1.5 肺組織W/D比值的測定 取右肺上葉組織100 mg，紗布拭去水漬，置于精細天平上稱濕重（W），然后置于80 ℃電熱恒溫干燥箱烘干72 h。至恒重后稱干重（D），計算肺組織W/D比值。

1.6 肺損傷評分 左肺上葉組織置于10%甲醛溶液固定，常規石蠟包埋連續切片厚度4 μm，HE染色，封片，在光學顯微鏡下觀察病理學結果。參照文獻[8]方法進行肺損傷評分。

1.7 ELISA法檢測肺組織TNF-α、IL-1β、IL-6含量 取部分左肺組織，制成組織勻漿，4 ℃下3000 r/min離心10 min，離心半徑10 cm。取上清液，按照TNF-α、IL-1β及IL-6 ELISA試劑盒 （R&D公司，美國）說明書進行操作。測定450 nm處的吸光度值，根據標準品的吸光度值分別繪制標準曲線，計算肺組織TNF-α、IL-1β及IL-6含量。1.8 Western blotting法檢測α7nAChR蛋白表達 取-80 ℃凍存肺組織，凍融、剪碎后10000g離心15 min。按照BCA蛋白定量試劑盒測定蛋白濃度，取樣品10 μg蛋白經凝膠恒壓電泳、轉膜、封閉1 h，加入一抗（1:1000） 4 ℃孵育過夜。TBST清洗5次，每次5 min，加入山羊抗兔IgG二抗（1:3000）室溫孵育1 h后漂洗。TBST漂洗后，于暗室中進行顯色和曝光，采用Quantity One圖像分析軟件進行分析，以目的蛋白與內參β-actin條帶積分光密度值的比值反映α7nAChR蛋白表達水平。

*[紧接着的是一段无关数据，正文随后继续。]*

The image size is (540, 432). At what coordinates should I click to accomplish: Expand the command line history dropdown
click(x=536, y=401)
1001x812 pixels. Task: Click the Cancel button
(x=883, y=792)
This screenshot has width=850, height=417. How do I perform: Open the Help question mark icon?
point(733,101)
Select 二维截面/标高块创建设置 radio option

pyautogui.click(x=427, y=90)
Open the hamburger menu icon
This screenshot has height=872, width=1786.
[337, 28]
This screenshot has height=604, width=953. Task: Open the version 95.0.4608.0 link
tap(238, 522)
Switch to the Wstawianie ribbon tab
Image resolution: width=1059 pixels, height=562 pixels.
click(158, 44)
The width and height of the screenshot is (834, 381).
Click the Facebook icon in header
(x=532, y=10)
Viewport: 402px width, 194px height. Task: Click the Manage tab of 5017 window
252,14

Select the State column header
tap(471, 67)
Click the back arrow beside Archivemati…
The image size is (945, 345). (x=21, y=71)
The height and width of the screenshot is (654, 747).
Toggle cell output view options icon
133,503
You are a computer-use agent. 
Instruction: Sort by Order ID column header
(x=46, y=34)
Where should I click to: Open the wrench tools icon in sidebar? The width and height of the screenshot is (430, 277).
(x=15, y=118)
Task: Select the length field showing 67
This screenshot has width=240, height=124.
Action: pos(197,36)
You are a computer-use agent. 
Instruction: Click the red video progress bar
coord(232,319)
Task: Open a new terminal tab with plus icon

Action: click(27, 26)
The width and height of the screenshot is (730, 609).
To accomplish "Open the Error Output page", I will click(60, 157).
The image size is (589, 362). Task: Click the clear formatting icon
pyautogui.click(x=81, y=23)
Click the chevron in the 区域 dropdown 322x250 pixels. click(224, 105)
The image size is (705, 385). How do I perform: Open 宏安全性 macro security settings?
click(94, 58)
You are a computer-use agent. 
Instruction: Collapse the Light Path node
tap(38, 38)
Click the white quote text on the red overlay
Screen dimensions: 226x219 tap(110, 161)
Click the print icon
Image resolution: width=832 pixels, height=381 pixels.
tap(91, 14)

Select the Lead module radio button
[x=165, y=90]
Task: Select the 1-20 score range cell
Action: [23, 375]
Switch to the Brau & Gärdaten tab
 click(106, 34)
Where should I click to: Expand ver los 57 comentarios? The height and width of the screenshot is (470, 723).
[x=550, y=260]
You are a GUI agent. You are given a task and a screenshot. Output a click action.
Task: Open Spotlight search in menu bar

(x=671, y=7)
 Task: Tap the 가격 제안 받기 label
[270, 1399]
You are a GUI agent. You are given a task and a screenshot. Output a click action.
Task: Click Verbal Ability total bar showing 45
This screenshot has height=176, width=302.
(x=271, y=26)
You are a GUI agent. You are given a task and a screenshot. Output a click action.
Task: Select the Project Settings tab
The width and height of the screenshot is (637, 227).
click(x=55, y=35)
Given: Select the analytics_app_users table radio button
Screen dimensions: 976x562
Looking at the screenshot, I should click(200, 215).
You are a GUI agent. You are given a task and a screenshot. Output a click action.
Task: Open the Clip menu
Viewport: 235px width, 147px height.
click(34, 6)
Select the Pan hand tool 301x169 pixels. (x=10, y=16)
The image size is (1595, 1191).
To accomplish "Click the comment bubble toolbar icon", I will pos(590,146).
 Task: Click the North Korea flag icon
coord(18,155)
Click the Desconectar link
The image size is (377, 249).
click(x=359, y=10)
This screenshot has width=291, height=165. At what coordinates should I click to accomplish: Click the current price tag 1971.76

1.9 統計學處理 采用SPSS 19.0軟件進行分析，所有數據以均數±標準差（）表示，通過Ryan-Joiner法行正態性檢驗，采用雙側檢驗，組間比較采用單因素方差分析，進一步兩兩比較采用LSD檢驗。選取P＜0.05為差異有統計學意義。

2 結果

2.1 肺組織病理學變化 檢測結果顯示（圖1、表1），灌注4 h時，假手術組兔肺組織未見明顯病理改變，模型組、電針組及α-BGT組可見不同程度炎細胞浸潤、肺泡或間質水腫、可見出血，電針組水腫、炎細胞浸潤和出血均較模型組減輕。模型組、電針組及α-BGT組的肺損傷評分明顯高于假手術組（P＜0.05），電針組的肺損傷評分明顯低于模型（P＜0.05），組α-BGT組的肺損傷評分明顯高于電針組（P＜0.05）。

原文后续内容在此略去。